CLE peptide hormones and their role in stem cell regulations in Arabidopsis
Institute of Botany, Chinese Academy of Sciences, Nanxincun 20, Fragrant Hill, Beijing 100093, China email@example.com.
Peptides have long been recognized as hormones in animals, which act as intercellular communication signals in endocrinal and neural systems. They are usually produced as pre-proproteins, which are cleaved and sometimes modified to generate small functional peptides. Since the first peptide hormone, systemin, was discovered two decades ago in plants, many small peptides have been identified in different species, which play crucial roles in development and defense responses. As the funding member of CLE peptides, CLV3 acts as a secreted 12 to 13 AA peptide. CLV3 interacts with CLV1/CLV2/SOL2 receptor kinases in the neighboring cells to promote the differentiation of stem cells in shoot apical meristems (SAM), while WUS transcription factor restricts the differentiation of the stem cells.

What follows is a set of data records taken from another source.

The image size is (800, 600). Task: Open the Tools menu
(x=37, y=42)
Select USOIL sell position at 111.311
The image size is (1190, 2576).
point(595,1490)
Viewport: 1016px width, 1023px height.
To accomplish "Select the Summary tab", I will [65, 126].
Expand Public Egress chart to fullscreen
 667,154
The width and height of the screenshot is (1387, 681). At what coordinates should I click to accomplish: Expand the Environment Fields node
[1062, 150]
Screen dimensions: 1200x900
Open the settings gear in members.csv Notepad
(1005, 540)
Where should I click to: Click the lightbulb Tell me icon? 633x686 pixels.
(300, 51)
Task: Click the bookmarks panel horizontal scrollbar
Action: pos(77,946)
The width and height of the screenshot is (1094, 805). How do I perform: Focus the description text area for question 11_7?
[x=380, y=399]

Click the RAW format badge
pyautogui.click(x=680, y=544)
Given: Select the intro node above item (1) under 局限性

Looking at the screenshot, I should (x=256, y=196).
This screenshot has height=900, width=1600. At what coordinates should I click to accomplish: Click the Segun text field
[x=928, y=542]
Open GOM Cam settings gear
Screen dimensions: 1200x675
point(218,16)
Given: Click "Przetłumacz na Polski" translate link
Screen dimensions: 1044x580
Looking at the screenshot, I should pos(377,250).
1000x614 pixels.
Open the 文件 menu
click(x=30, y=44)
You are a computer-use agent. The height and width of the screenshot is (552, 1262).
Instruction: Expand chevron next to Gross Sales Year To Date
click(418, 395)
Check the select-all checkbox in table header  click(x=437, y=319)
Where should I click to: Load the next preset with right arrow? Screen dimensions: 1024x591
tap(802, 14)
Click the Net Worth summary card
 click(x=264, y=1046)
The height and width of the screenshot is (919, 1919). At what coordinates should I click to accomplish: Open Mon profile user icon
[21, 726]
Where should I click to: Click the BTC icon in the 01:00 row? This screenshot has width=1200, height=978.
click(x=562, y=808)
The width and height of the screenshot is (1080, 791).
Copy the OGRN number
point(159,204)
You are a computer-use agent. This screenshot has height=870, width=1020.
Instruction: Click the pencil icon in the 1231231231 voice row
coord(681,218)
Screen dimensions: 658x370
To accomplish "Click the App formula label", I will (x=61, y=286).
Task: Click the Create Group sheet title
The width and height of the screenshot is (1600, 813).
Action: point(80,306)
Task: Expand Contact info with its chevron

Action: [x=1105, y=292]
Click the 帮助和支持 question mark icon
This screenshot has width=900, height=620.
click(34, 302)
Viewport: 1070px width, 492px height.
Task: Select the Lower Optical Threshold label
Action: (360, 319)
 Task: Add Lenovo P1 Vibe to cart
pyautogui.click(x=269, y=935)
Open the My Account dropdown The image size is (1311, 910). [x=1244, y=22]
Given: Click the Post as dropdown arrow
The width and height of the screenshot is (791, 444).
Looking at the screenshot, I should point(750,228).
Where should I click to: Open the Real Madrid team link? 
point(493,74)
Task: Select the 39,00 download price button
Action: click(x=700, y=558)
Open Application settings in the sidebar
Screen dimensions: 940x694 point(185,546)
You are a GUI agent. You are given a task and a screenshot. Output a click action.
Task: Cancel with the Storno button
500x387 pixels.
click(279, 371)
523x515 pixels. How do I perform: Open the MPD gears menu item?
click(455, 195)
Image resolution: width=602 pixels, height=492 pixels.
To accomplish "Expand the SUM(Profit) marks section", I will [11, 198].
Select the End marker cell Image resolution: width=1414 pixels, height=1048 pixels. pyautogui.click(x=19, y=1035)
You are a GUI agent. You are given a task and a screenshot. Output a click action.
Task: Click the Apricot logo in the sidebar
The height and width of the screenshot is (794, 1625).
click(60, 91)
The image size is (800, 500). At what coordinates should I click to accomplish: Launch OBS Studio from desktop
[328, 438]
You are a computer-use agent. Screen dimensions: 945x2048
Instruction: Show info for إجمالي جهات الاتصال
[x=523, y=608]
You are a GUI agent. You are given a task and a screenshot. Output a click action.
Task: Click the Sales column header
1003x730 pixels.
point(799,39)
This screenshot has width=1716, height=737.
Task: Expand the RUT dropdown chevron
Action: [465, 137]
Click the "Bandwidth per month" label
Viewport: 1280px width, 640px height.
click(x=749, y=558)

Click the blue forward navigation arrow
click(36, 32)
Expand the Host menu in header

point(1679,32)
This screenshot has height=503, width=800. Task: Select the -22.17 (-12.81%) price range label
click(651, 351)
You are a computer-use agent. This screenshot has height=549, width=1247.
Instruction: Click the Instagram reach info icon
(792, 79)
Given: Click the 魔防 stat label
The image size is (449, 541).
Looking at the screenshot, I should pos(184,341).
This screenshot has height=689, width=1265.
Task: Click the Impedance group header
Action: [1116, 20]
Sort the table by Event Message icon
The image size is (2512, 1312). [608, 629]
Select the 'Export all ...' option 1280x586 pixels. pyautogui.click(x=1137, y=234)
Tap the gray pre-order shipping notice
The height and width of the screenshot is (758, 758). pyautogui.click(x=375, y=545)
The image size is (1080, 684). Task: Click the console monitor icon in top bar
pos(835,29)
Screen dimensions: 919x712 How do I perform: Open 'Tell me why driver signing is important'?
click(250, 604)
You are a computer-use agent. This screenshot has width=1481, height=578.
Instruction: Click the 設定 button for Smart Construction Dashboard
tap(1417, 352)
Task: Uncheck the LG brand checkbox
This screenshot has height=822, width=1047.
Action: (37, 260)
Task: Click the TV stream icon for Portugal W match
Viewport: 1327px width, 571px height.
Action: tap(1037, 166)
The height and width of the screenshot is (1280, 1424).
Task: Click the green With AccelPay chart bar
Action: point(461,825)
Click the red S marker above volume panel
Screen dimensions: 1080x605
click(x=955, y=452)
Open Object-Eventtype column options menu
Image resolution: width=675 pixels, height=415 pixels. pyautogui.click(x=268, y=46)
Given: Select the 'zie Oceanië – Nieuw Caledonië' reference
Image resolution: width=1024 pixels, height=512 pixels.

They two form a feedback regulation loop to maintain fixed number of stem cells in SAM. In the last few years, we have been studying CLV3 and CLE19 peptides in Arabidopsis, to understand their roles in stem cell regulation in shoot and root meristems, and to elucidate how peptide specificities are embedded in amino acid sequences, and to develop new technologies for studying peptide ligands. I will give an overview on what have achieved in the past years.